Scientists using DNA barcoding to assess state of nature in Scotland

The technique can turn samples of water and soil into treasure troves of genetic information.

Scientists are using environmental DNA (eDNA) barcoding to assess the state of nature in Scotland.

It’s a technique that can turn samples of water and soil into treasure troves of genetic information about the millions of species that we share our planet with.

Researchers have been taking samples at Loch Lomond, the Trossachs and the Cairngorms to uncover their secrets.

Every species on earth has its own unique genetic code and life is thriving beneath the surface of Scotland’s lochs.

Dr Pauline Lang, lead project partner and research contract manager at the Scottish Environment Protection Agency, told STV News: “Biodiversity loss is recognised as one of the most urgent global challenges that needs to be addressed in this next decade.

“We’re facing an ecological crisis which means we’re losing habitats and species to a range of pressures such as climate change and invasive non-native species.

“eDNA methods offer us the opportunity to expand our monitoring networks and get a more holistic picture of nature.”

Every single living thing leaves tiny traces of DNA behind in the environment, like hair or skin.

Scientists can capture this unique footprint in soil or water samples.
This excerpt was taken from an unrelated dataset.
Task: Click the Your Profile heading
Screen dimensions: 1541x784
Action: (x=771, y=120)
One single sample contains enough DNA to provide a complete picture of all the living species in that habitat including fish and insects and even large mammals.
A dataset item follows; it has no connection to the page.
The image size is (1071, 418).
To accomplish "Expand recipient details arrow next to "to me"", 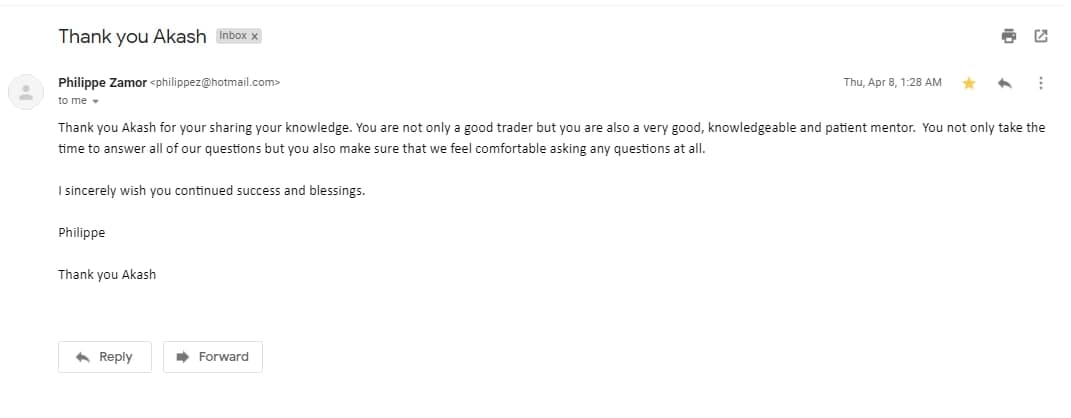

During just one survey in Scotland researchers recently detected nearly 9,000 different species.

That means scientists can use environmental DNA found in the likes of soil to keep track of the health of the country’s natural habitats.
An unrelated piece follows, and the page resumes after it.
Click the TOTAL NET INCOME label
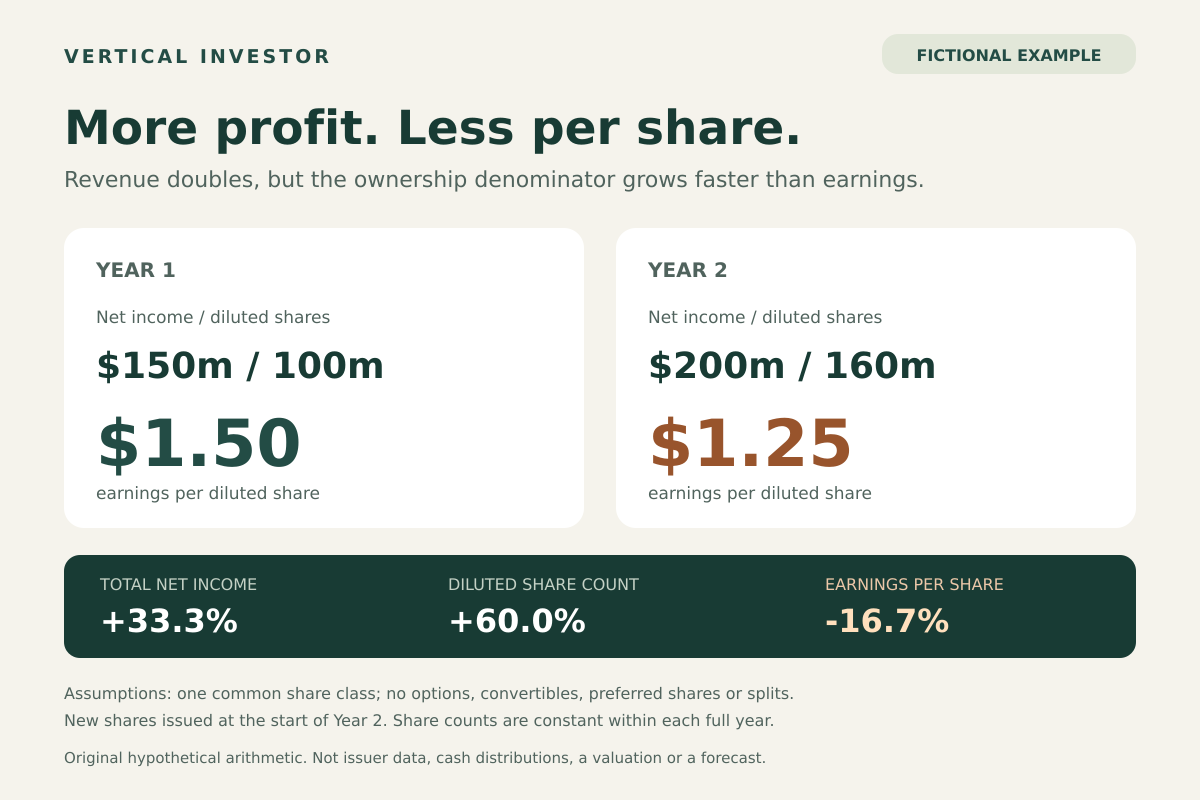 pyautogui.click(x=178, y=585)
It’s welcome news for conservationists such as Alan Bell, who is the natural heritage programme manager at Loch Lomond and the Trossachs National Park.

He said: “Suddenly you understand far more about how our woodlands work as eco systems and how they are likely to be working in relation to climate change than you would have known before and that’s what’s really exciting about this.”

DNA barcoding could also potentially identify species that haven’t yet been discovered.

Earth is currently home to around 8.7 million species, mostly insects but it’s possible there are far more – somewhere between 20 million and even 40 million.

Colin Sinclair, curator at Sea Life Loch Lomond, said: “The more we can learn about the environment these creatures live in, the more we can help protect them.

“Even things like pollution, global warming, with the impact that is having species are now being found to migrate further north.

“The more we can learn about those habitats, the more we can try and help with that.”